• **WORK REQUIRED**:
Reproduce verbatim every line from the one containing "This screenshot has height=264, width=721." through the last of the rows, inclusive at both ends. Omit the pictures from the copy.

---+---

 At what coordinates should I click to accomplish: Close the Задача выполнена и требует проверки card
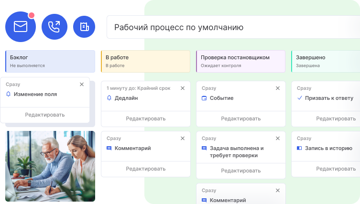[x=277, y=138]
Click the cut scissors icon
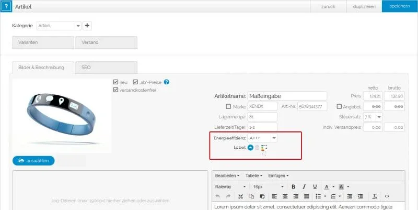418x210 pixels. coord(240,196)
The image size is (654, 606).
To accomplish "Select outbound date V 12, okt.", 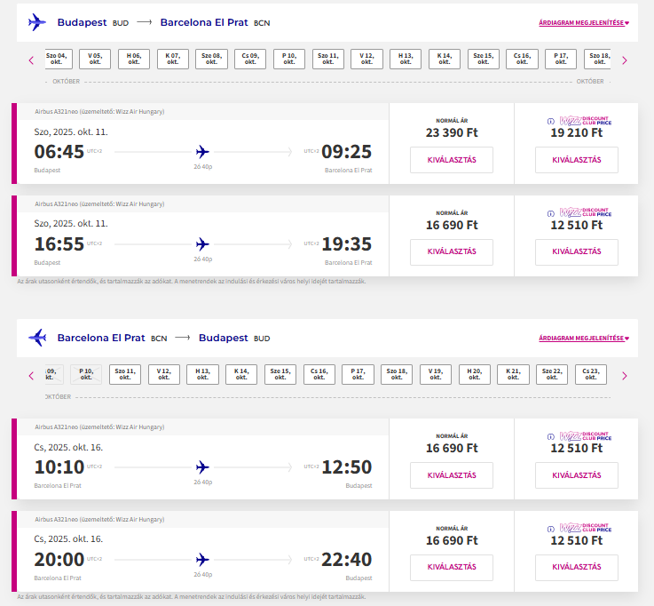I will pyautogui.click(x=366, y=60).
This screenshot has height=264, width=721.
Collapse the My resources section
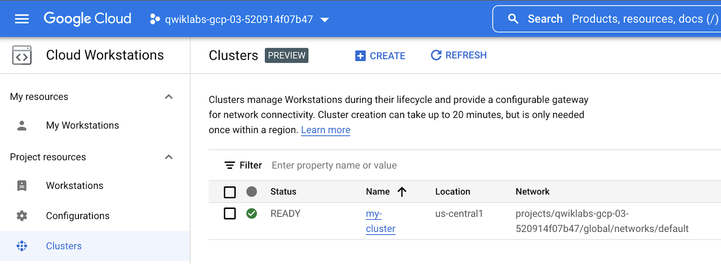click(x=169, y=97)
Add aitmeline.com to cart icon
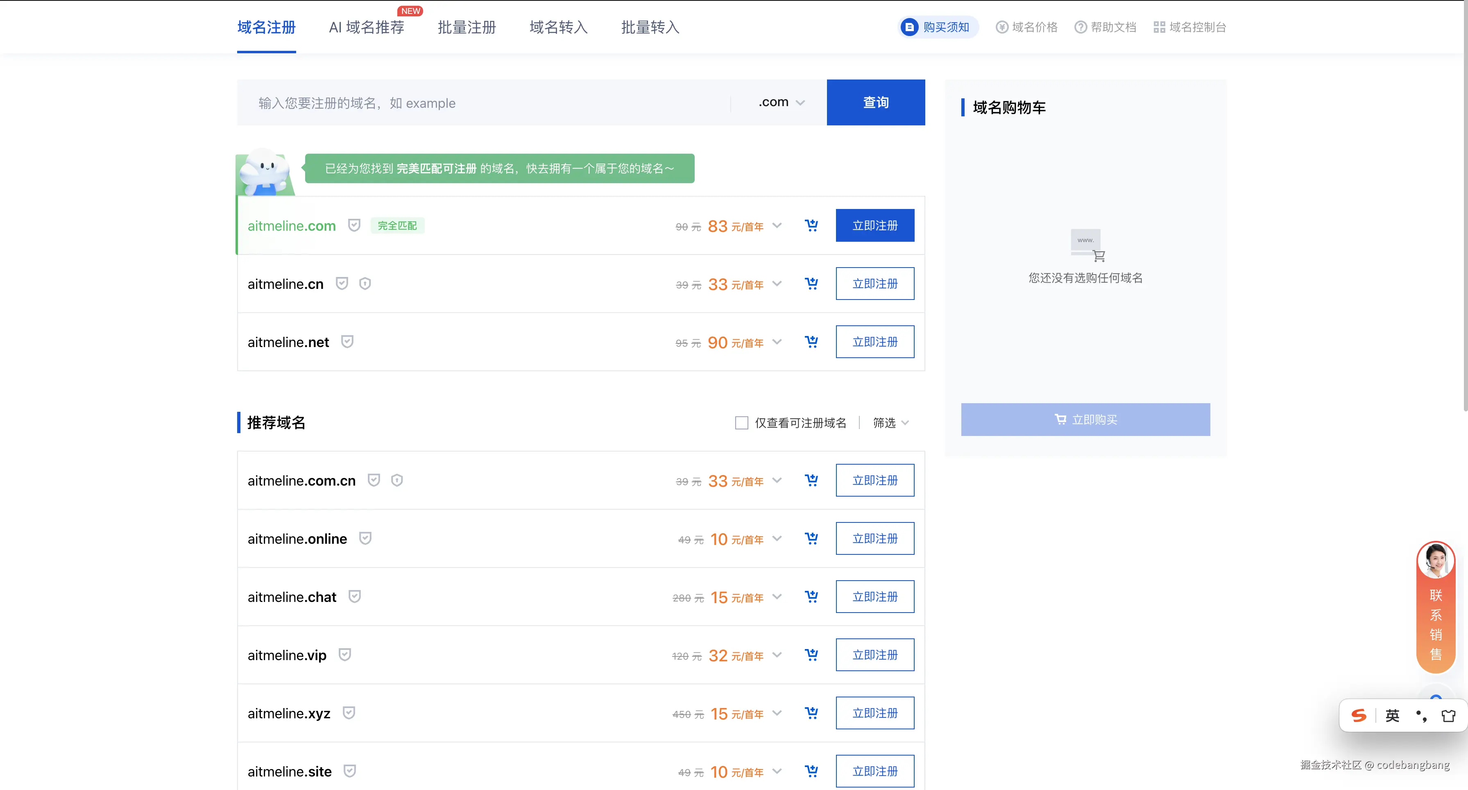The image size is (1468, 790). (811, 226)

---+---

• **EXERCISE RESULT**:
This screenshot has height=264, width=721.
Collapse the My resources section
click(x=169, y=97)
Add aitmeline.com to cart icon
The image size is (1468, 790). (811, 226)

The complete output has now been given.